The idea is controlling or cooling the earth's increased temperature artificially with the hope to have more time to decrease the emission level of greenhouse gases. To do this the experts need to follow a strategy which is called climate intervention or solar geoengineering—sending more of the sun's energy to space that will help to reduce the global temperature.
But the idea has been derided as dangerous, as many movie lovers have seen in the sci-fi film called 'Geostorm' in which the creators showed how controlling the earth's environment artificially can backfire. However, some also argued that the idea of artificially fixing the planet could also encourage people to keep burning fossil fuels and less care about their contribution to protecting the environment.
'Look for Options'
As global warming continues, some researchers and policy experts believe that geoengineering can help the world. Michael Gerrard, director of the Sabin Center for Climate Change Law at the Columbia Law School, said, "We're facing an existential threat, and we need to look at all the options. I liken geoengineering to chemotherapy for the planet: If all else is failing, you try it."
Recently SilverLining, which is a non-profit organization announced $3 million in research grants to some well-known institutions including the University of Washington, Cornell University, Rutgers University, and the National Center for Atmospheric Research. Their work will include some practical research such as how high in the atmosphere to inject aerosols to reflect the sunlight, the effects on the world's food supply, and how to shoot the right size particles into clouds to make them brighter.
Safe Climate Research Initiative
Named as Safe Climate Research Initiative, the revolutionary work has a goal and that is "to bring the highest-caliber people to look at these questions," said Kelly Wanser, SilverLining's executive director, while warning that the world is running out of time.

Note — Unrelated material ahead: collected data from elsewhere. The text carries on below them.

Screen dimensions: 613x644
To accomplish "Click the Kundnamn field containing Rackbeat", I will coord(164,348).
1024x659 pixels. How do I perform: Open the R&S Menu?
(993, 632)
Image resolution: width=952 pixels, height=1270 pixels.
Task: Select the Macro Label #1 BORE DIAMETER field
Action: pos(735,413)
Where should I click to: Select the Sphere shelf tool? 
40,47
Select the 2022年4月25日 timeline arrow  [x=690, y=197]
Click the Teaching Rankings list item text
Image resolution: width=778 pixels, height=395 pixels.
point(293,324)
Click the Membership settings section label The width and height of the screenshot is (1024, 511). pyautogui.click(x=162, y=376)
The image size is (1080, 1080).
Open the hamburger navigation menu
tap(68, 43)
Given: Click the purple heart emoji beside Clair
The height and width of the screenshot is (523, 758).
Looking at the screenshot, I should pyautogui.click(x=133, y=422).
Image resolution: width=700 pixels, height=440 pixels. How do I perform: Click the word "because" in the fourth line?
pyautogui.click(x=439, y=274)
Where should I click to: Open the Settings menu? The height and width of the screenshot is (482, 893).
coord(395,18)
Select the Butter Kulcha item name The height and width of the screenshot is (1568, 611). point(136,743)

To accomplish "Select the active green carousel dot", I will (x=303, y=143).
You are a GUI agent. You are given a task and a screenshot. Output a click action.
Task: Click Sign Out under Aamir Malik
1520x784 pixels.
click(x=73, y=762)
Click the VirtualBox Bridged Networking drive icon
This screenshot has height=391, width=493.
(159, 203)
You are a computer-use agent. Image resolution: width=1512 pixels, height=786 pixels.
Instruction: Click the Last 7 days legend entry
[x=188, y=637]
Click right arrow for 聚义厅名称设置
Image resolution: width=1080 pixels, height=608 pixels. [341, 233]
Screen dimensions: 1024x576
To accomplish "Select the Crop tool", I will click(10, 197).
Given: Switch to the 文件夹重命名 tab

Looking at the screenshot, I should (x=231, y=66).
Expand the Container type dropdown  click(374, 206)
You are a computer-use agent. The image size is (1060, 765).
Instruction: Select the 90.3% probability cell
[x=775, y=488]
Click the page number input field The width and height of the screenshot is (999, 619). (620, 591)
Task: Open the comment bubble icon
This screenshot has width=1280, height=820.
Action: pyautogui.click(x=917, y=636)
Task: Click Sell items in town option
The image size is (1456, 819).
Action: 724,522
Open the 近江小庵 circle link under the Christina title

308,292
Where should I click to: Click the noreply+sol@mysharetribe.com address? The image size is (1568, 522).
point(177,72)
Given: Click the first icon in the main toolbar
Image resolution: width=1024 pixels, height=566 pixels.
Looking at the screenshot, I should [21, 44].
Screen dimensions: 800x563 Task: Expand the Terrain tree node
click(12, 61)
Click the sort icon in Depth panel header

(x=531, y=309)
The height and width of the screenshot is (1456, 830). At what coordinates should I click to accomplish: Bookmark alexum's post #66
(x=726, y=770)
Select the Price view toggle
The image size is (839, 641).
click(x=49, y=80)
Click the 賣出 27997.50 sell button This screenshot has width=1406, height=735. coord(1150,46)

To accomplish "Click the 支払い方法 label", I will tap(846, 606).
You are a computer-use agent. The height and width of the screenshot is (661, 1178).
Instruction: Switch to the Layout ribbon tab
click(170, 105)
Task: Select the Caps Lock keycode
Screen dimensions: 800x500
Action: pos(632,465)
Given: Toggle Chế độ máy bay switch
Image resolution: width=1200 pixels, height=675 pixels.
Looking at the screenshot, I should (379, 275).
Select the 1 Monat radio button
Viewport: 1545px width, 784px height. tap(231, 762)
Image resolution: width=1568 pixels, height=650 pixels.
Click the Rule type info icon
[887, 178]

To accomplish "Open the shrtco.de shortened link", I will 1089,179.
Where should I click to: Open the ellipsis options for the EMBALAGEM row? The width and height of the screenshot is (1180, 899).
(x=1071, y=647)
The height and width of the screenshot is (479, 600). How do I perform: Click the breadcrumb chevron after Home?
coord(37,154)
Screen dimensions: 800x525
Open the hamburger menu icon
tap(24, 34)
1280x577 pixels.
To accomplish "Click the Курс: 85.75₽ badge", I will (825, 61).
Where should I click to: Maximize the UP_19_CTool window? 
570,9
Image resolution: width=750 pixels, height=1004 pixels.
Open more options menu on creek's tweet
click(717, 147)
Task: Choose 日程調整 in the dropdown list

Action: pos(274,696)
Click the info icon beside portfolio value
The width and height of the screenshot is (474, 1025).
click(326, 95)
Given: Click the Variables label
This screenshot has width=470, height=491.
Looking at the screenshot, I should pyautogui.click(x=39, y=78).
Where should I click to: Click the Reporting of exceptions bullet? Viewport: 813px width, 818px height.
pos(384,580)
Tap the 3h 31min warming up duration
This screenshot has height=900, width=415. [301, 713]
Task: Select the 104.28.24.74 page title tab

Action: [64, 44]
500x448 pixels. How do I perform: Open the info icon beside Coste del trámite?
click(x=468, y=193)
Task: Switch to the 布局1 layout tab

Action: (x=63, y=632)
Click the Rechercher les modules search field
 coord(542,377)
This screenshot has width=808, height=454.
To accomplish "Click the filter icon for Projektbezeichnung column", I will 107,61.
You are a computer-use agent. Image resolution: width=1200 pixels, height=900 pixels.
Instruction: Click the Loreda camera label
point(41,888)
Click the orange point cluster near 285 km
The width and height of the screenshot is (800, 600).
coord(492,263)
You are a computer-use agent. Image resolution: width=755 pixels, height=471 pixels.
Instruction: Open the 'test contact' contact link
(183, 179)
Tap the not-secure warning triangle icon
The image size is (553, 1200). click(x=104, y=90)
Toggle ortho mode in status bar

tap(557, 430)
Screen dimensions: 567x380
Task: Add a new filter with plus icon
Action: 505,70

In late 2019, the US Congress gave the National Oceanic and Atmospheric Administration (NOAA) $4 million for a geoengineering research program, which will include efforts to assess "climate interventions." Even Australia also has started funding experiments to find out how technology can help to save the endangered Great Barrier Reef.
As per Chris Sacca, co-founder of Lowercarbon Capital, an investment group that is one of SilverLining's funders decarbonizing is necessary but it would take 20 years or more. So, in that case, the best option is exploring the climate interventions like sunlight reflection, said Sacca and added that "if we don't explore...now, we a surrendering countless lives, species, and ecosystems to heat".
Douglas MacMartin, a researcher in mechanical and aerospace engineering at Cornell University whose team received funding from the non-profit organization, said that one way to decrease the earth's temperature is by injecting aerosols into the upper layer of the atmosphere that helps to reflect sunlight away from the earth. "We know with 100 percent certainty that we can cool the planet," he added but what happens next is still not clear.
To find out the answers related to emerging questions about the impact of this process on the strength of the hurricanes, agriculture yields, and forest fires, Dr. MacMartin will model specific weather effects of injecting aerosols into the atmosphere above different parts of the world, and at different altitudes.
'Marine Cloud Brightening'
Apart from injecting aerosol, there is another way to bounce more of the sunlight back into space. The Australian government is providing funds for research into "marine cloud brightening,"—this is meant to make the clouds more reflective by spraying saltwater into the air.
Australian researchers believe that this process will help to save the Great Barrier Reef. The researchers think that if the marine clouds become more reflective then it will help to decrease the marine water temperature that eventually slows or stop the decline of the coral reefs.
This technique was tested by Daniel Harrison, a biological oceanographer at Southern Cross University in Australia in March 2020 and the "results were quite encouraging," he said. But there are challenges. Sarah Doherty, program manager for the University of Washington's Marine Cloud Brightening Project, said that the toughest part of this research would be building spray nozzles that consistently produce accurate size particles. She also said that the major aim of the research is to make sure that "you don't go out and inadvertently change things in a way that's going to cause damage".